The RDS Module deploys an Amazon Aurora PostgreSQL database cluster optimized for the Artos platform. Aurora provides a fully-managed, highly available database with automated backups, point-in-time recovery, and read scaling capabilities. The module handles secure credential management, network isolation, parameter optimization, and monitoring integration.

Key Features

  • High Availability: Multi-AZ deployment with automatic failover
  • Secure Credentials: Automated password generation and Secrets Manager storage
  • Encryption: Data encrypted at rest using KMS and in transit using SSL
  • Automated Backups: Continuous backups with configurable retention
  • Performance Insights: Built-in query performance monitoring
  • Read Scaling: Support for multiple reader instances
  • Serverless Option: Aurora Serverless v2 for variable workloads

Core Components

1. Database Credentials Management

The module automatically generates and securely stores database credentials.

Random Password Generation

Purpose: Creates a cryptographically secure password for the database master user.
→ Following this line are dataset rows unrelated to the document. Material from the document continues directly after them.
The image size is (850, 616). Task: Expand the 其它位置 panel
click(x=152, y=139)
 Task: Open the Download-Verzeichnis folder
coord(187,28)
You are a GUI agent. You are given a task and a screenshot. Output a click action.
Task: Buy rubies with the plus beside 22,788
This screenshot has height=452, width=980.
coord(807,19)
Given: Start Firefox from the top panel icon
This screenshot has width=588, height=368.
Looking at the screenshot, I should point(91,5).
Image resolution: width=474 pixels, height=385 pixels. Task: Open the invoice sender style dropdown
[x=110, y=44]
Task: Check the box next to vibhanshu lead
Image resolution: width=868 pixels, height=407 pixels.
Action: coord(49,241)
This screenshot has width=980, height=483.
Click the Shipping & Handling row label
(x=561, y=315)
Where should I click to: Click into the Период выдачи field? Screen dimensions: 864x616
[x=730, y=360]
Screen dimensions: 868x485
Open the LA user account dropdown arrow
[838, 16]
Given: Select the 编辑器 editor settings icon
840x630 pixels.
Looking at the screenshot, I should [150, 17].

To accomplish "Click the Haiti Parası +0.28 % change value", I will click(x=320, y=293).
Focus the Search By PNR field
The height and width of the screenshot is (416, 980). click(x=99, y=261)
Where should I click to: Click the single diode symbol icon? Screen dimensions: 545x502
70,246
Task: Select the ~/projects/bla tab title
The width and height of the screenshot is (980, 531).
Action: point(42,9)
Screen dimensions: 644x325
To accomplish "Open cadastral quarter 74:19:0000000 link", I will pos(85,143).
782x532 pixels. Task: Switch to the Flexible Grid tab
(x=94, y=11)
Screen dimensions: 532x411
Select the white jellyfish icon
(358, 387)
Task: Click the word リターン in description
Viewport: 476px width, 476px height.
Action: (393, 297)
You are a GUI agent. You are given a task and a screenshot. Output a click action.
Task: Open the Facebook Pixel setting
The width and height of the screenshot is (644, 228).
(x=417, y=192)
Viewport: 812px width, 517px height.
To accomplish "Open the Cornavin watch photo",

Configuration:
  • Length: 32 characters
  • Character Set: Letters, numbers, and special characters
  • Special Characters: !#$%&*()-_=+[]{}|;:,.<>?~ (excludes problematic characters)
Security Benefits:
  • No hardcoded passwords in code or configuration
  • Meets complexity requirements for enterprise security policies
  • Unique per deployment

Secrets Manager Storage

Purpose: Securely stores database credentials for application access. Secret Name: {db_identifier}-password Secret Content:
{
  "username": "artos_admin",
  "password": "<generated-password>"
}
Recovery Window:
  • Production: 30 days (allows recovery from accidental deletion)
  • Non-Production: 0 days (immediate deletion for faster iteration)
Lifecycle Management: The secret version has ignore_changes on secret_string to prevent Terraform from updating the password after initial creation. This means:
  • Password rotations are managed outside Terraform
  • State file doesn’t contain password updates
  • Manual rotation doesn’t trigger Terraform changes
Accessing Credentials: Applications retrieve credentials from Secrets Manager using IAM authentication. The IAM module grants the necessary permissions to application pods.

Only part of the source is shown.